# Sixers vs Heat game thread



## AI The MVP (Oct 3, 2003)

Anyone gonna be watching this on NBA TV?


----------



## Kunlun (Jun 22, 2003)

I predict the Sixers to win the one easily. I think that Ayers will let the bench play more this game and so will Riley. The Heat bench is crap compared to the Sixers bench so the Sixers will win!!


----------



## RoyWilliams (May 25, 2003)

Tonights Lineup
PG-Snow
SG-Iverson
SF-Robinson
PF-Thomas
C-Dalembert-who hopefully can do some good things


----------



## jsa (Jul 16, 2002)

It doesn't matter in the slightest who wins. 

I'd suggest you look at the following:

Does Ayers seem confident in his role, his substitutions, his time outs and overall demeanor?


Are Dalembert and Clancy impossibly rusty and afraid of injury, or flowing reasonably naturally?

Is Salmons at all aggresive offensively, and how is his ballhandling?

Does anybody appear wickedly out of shape?

Do either of the #2 draft choices show comfort on this level?

Can Korver defend a # 2 guard? 

Does McKie look healthy?

What else are people looking to see?


----------



## doug (Jun 6, 2003)

I'll be interested to see how Salmons plays with the first unit (if he gets any time with them). It's nice to dream about Dalembert and Clancy, but Salmons is really the only young Sixer who could be an important player in the future.


----------



## AI The MVP (Oct 3, 2003)

BIG DOG WITH THE REVERSE!!!


----------



## AI The MVP (Oct 3, 2003)

AI hit the jumper Sixers up 8-6.... now tied 8-8 with tip in by Grant.


----------



## AI The MVP (Oct 3, 2003)

Big Dog again! 10-8 Sixers!


----------



## AI The MVP (Oct 3, 2003)

Kenny Thomas hook shot 12-8 Sixers!


----------



## AI The MVP (Oct 3, 2003)

Sammy with 2 early fouls. Odom with 3 pt play opportunity, misses and Grant gets o-board.


----------



## AI The MVP (Oct 3, 2003)

Sammy another foul, McCaskill comes in...


----------



## AI The MVP (Oct 3, 2003)

Big Dog 6 points down 17-14 with Odom from downtown.


----------



## MiamiHeat03 (Mar 28, 2003)

Halftime:
Philly:38.....Miami:40
Odom 11 points
EJ:11 points

Allen:2 points
Robinson:7 points


----------



## RoyWilliams (May 25, 2003)

75-74 with 2 mins and 10 secs to go.


----------



## RoyWilliams (May 25, 2003)

76-75 76ers with 19 secs left.


----------



## RoyWilliams (May 25, 2003)

77-76 Philly with 16 ticks left...............


----------



## RoyWilliams (May 25, 2003)

Woods hits the second free throw to tie it 77-77 with 16 tics left.


----------



## RoyWilliams (May 25, 2003)

Tied 77-77 at the end of the fourth.


----------



## MiamiHeat03 (Mar 28, 2003)

Our FT were bad...
Miami:65%
Philly:90%


----------



## RoyWilliams (May 25, 2003)

84-79 Miami with 26 secs to go............


----------



## RoyWilliams (May 25, 2003)

Its final now 86-79, Heat.


----------



## Arclite (Nov 2, 2002)

That wasn't a bad game, kind of slow. No one played well for us at all, Iverson was bad and Thomas was horrible.. Salmons put up a bunch of clankers it seemed like.

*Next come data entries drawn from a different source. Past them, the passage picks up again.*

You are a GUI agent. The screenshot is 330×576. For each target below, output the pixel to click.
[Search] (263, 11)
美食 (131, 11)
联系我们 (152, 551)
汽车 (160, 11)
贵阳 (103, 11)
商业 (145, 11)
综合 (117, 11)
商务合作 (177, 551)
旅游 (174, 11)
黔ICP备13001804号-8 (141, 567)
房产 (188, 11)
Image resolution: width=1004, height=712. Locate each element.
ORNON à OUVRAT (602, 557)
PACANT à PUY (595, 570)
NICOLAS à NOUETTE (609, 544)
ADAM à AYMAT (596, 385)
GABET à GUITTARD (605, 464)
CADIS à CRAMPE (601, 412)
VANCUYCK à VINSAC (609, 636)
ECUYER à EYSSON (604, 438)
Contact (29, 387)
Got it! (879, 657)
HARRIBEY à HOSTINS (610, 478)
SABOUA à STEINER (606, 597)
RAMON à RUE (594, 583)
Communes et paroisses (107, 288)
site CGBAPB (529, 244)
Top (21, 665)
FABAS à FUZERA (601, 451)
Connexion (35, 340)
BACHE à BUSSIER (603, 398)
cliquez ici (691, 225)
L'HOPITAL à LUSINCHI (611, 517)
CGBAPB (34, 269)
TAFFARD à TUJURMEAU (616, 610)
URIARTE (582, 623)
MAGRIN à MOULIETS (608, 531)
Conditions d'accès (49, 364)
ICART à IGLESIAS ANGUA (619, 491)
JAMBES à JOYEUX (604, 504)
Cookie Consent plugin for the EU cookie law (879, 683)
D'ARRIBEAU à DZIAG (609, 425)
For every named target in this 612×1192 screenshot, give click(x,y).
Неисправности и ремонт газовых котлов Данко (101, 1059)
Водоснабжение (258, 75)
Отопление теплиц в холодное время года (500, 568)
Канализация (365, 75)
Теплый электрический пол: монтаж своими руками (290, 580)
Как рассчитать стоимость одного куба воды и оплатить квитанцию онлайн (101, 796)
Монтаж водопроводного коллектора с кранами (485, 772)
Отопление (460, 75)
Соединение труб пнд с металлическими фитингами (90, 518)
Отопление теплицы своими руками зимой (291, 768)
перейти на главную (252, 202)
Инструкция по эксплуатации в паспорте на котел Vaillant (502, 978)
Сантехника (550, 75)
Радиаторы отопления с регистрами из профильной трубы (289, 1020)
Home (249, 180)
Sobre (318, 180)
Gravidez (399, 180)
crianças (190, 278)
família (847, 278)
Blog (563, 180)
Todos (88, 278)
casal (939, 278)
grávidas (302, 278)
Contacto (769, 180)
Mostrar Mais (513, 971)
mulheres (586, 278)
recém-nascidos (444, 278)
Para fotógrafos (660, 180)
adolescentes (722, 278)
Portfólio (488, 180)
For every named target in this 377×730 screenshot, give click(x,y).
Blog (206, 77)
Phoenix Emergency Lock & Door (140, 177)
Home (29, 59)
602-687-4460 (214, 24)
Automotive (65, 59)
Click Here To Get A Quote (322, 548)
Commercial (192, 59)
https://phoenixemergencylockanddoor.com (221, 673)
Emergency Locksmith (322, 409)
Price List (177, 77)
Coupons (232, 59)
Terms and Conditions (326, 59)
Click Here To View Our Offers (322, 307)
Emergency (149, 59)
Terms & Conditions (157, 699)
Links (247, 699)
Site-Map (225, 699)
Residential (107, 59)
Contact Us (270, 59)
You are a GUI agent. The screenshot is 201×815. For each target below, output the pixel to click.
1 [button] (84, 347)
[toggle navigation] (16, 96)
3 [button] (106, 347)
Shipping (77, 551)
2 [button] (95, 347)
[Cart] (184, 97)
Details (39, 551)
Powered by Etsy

That Wade kid is awesome. His hands are positively everywhere. Reminds me of a mini-Kirilenko defensively..


----------



## MiamiHeat03 (Mar 28, 2003)

yeah i heard...
5 steals right....


----------



## RoyWilliams (May 25, 2003)

> Thomas was horrible


 Good thing this is just preseason.


----------



## jsa (Jul 16, 2002)

I 'd rather have Salmons have an aggresive off shooting night than play passively like he did last year. Of course, if he is always off, that is a different story. 

Did Clancy play? 

Did Green do anything at all? 

I saw on the highlights that Korver jacked four three point shots. All misses. 
That is OK. If he is to make even a minor contribution, he'll have to see if he is in a zone on any given night. Did he defend Eddie Jones or another quick guard? Decently? 

Did Ayers have the look of a confident, in control coach? Or was he more reactive, on the refs, a step behing Riley etc.? 

Did the 76ers play aggresive defense? Any zone? 

These are the pre-season issues.


----------